• [Supplied data]:
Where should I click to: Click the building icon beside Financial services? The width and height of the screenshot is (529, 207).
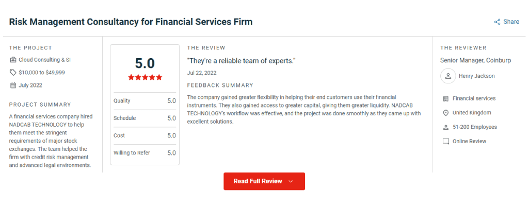coord(446,99)
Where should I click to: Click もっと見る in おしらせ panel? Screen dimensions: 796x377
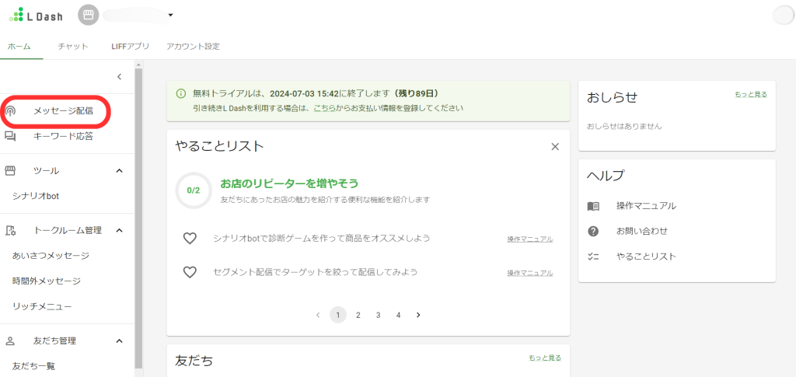750,94
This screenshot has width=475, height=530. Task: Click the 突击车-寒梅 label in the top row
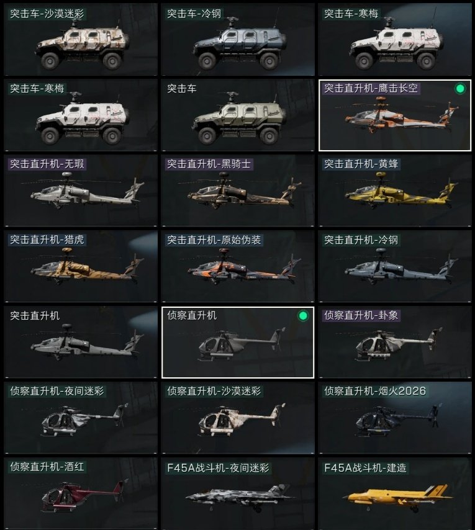coord(351,14)
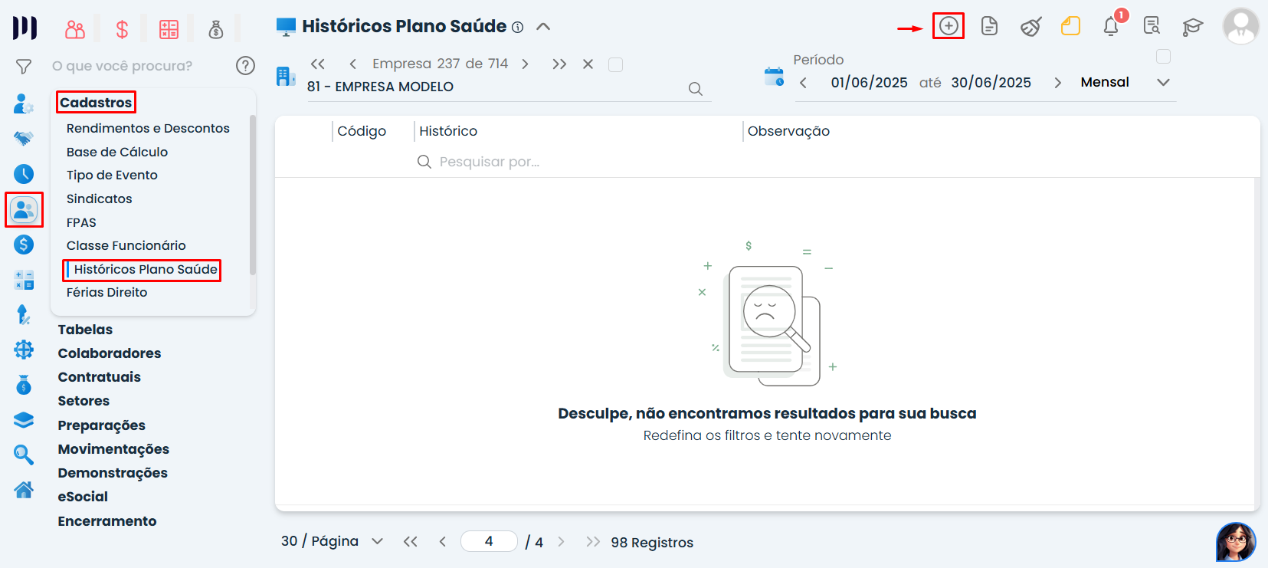The image size is (1268, 568).
Task: Open the clock module in sidebar
Action: (x=24, y=174)
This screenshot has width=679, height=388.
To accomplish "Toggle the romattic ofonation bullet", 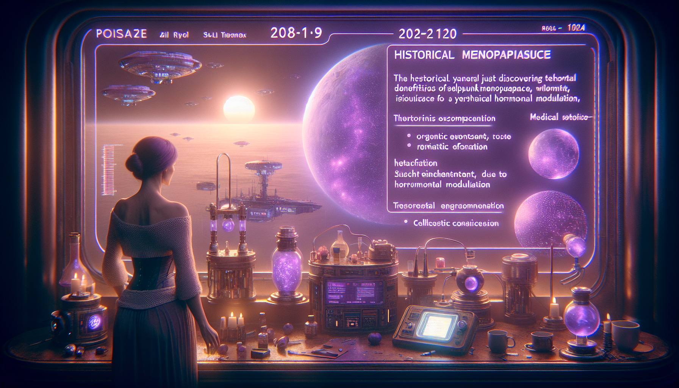I will click(x=452, y=147).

• [Task description]:
Only the lines from the beginning of the listing through the line with "This screenshot has width=679, height=388.", both ends included, are to be repeated exactly; pictures stay out.

• [Exercise solution]:
Where should I click to: Click the building icon beside Financial services? The width and height of the screenshot is (529, 207).
coord(446,99)
Where should I click to: Click もっと見る in おしらせ panel? Screen dimensions: 796x377
750,94
This screenshot has width=475, height=530. Task: Click the 突击车-寒梅 label in the top row
coord(351,14)
The image size is (1268, 568).
Task: Open the clock module in sidebar
Action: (x=24, y=174)
This screenshot has width=679, height=388.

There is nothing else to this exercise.